Mendez had tried to skirt the old trails to avoid the Border Patrol till it was fairly late at night, keeping to high country for much of his walk. Once at Bluebird Pass, he would be able to vector in on the lights of Ajo and hop on Maradona’s tried-and-true walking path for the next two nights. He was firmly within the tradition, now: skirt Ajo on the west side, beat it up to the highway, and wait for the pickup at the mile marker.

Later, they would remember actually walking through Ajo. Some of them whispered that they passed through a city at night, walked among lights and abandoned buildings on the plain. Empty gas stations standing as if haunted under bright spotlights. “We walked among stores, dark houses.”

But this was impossible. This could only be their fevers talking—they never descended onto the town: they crept from crag to peak. And if they were in town, why would they not stop for water or shelter? What midnight mirage did they see? This phantasmagoric town of cold ghostly light and empty streets—where was it? One survivor said it was Phoenix. One of them thought it had no name.


11:30 P.M.

Mendez later claimed that it was all the Border Patrol’s fault. The Border Patrol said it was Mendez making up stories. The survivors still have no idea what happened. All they know is that suddenly they were scattered by light.

Mendez later claimed that the Border Patrol was lurking in the hills, waiting for them to come up to Bluebird Pass. It was an ambush, the spotlights like laser beam attacks in a space movie. The walkers stood like deer for a moment, their eyes bright red, their mouths open. They cursed. They shouted.

“La Migra!” Mendez yelled.

Perhaps it was only a Jeep of some sort, making its way up the pass, missing them entirely, but illuminating the hills with its headlights. Some agent out cutting for sign, rolling up the slope to see what was doing at Bluebird. Maybe looking to eat his midnight lunch out of the way.

Lights, nonetheless.

The men scrambled into the dark, running, they thought, for their lives. The lights, Mendez insisted, followed them, chased them into the wilds. And once they were running, whoever it was who lit them up killed the lights and drove away.

[Provided material]

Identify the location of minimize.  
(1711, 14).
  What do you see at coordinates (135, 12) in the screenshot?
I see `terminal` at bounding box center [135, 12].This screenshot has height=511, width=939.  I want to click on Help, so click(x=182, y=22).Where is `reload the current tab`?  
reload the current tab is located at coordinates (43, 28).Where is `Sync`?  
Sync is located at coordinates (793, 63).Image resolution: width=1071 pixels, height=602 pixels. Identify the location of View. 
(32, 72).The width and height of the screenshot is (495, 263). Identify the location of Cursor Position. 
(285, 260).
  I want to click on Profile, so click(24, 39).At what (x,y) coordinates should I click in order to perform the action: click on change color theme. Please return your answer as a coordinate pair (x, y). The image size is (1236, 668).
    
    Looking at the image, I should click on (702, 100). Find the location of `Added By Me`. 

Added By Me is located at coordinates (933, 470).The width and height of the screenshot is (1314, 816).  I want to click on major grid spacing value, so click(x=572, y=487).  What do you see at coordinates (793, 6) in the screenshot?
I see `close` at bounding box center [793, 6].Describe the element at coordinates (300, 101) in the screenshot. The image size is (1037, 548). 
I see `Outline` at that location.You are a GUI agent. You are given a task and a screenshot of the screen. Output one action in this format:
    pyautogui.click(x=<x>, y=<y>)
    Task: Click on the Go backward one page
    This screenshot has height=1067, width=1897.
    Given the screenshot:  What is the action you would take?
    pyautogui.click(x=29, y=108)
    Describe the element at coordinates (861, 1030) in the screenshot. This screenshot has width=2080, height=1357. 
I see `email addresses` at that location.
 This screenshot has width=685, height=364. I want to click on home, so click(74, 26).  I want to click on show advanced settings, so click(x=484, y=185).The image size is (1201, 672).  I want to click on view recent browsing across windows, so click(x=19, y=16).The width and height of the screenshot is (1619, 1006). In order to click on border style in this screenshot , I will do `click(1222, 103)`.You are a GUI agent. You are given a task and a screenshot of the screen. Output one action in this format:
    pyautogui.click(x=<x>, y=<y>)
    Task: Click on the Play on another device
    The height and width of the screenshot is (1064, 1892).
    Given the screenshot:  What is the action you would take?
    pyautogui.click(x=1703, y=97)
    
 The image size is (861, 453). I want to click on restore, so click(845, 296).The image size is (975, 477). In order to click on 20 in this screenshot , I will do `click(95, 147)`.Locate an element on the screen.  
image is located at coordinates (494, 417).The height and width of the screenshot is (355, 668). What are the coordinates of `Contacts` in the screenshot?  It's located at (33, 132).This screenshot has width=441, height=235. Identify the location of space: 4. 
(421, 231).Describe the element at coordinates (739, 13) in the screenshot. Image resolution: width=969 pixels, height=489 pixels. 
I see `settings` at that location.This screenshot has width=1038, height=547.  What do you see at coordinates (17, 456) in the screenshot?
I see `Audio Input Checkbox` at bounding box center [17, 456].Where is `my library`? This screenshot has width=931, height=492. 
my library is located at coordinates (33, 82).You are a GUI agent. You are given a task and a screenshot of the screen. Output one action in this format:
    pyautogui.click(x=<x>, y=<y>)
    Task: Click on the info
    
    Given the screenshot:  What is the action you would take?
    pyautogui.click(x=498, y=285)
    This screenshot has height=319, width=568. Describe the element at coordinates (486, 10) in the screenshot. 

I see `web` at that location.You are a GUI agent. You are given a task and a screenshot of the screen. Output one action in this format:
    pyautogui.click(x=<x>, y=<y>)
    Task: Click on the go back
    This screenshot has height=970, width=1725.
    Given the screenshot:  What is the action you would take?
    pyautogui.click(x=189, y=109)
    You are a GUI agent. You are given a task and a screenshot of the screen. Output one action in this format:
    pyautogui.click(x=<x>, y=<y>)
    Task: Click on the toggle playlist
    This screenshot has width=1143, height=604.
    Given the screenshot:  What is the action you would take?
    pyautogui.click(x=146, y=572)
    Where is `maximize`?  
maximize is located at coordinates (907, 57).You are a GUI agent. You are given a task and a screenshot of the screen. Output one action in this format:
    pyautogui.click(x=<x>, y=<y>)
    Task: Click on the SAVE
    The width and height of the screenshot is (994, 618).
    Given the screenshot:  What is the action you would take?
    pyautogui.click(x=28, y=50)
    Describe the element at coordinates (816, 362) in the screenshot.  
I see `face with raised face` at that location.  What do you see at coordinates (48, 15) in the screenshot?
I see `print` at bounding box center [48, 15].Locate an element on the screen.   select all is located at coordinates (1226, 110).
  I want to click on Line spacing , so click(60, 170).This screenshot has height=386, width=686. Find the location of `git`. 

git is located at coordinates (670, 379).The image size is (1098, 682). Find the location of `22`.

[Goal A]
In the passage about Mendez leading the walkers near Ajo, where was the group supposed to wait for the pickup?
[Goal B]
Please carry on the passage about Mendez and the walkers near Ajo, starting right after its final sentence.
The records have no connection to the text.

[Exercise result A]
At the mile marker on the highway.

[Exercise result B]
Of all the games played along the Devil’s Highway, the midnight light game of May 19 is the most mysterious. The Border Patrol’s report states: “Sat, May 19, 11:30 P.M. Group arrived at this point and observed lights that they believed to be a Border Patrol Agent at Bluebird Pass.” That’s it.

But why would Mendez panic if he only thought he saw a Border Patrol agent? He had certainly ducked and hidden from scores of headlights in his career. There was no Border Patrol agent in the world who could make Mendez try to commit suicide—and running headlong into the desert was certainly a suicidal gesture. Mendez never explained further.

Was there a Migra truck climbing into the pass for a quick look? Or were other forces on the land? Were wetback-hunters out, spotlighting illegals for fun? Scattering them before the Border Patrol could get to them? So-called civilian border patrols occasionally launched themselves into these hills, but would they let the walkers go without an entertaining chase, or a satisfying few rounds popped off from a hunting rifle?

If not civilians, then it was the Feds.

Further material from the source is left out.